Repeat the records below word for word, but start at the line that contains "This screenshot has width=962, height=646.", stop after the last line, and include nothing else.

★ ★ ★ ★

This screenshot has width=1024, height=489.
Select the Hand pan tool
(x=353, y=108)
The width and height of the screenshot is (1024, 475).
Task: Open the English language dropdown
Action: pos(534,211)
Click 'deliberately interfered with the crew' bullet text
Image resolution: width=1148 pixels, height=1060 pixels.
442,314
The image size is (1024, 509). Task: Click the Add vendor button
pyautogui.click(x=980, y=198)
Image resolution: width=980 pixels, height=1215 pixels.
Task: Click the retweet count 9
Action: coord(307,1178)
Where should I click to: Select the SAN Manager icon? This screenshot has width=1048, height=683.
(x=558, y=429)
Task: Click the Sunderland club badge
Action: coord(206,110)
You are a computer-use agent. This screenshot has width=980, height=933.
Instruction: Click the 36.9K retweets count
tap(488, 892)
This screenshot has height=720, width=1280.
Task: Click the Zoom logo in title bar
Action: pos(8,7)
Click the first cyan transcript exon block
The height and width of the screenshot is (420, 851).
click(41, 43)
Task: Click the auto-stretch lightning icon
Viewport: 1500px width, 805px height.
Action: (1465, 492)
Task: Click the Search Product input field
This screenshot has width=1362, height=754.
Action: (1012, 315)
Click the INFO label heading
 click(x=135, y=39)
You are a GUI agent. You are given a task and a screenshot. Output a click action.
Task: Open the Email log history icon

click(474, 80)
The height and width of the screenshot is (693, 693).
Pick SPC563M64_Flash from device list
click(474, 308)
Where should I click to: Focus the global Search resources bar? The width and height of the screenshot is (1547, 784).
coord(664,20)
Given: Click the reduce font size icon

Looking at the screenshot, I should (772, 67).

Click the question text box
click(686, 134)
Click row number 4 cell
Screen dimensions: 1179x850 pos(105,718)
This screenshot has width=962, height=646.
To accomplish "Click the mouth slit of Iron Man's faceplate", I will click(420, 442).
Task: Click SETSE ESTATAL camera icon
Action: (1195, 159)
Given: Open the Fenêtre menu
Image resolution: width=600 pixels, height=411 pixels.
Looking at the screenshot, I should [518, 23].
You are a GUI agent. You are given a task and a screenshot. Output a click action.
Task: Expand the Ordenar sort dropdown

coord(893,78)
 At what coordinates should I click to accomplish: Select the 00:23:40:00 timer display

★ ★ ★ ★

**ANSWER SECTION**
This screenshot has width=962, height=646.
To accomplish "Click the mouth slit of Iron Man's faceplate", I will click(420, 442).
Task: Click SETSE ESTATAL camera icon
Action: (1195, 159)
Given: Open the Fenêtre menu
Image resolution: width=600 pixels, height=411 pixels.
Looking at the screenshot, I should [518, 23].
You are a GUI agent. You are given a task and a screenshot. Output a click action.
Task: Expand the Ordenar sort dropdown

coord(893,78)
 At what coordinates should I click to accomplish: Select the 00:23:40:00 timer display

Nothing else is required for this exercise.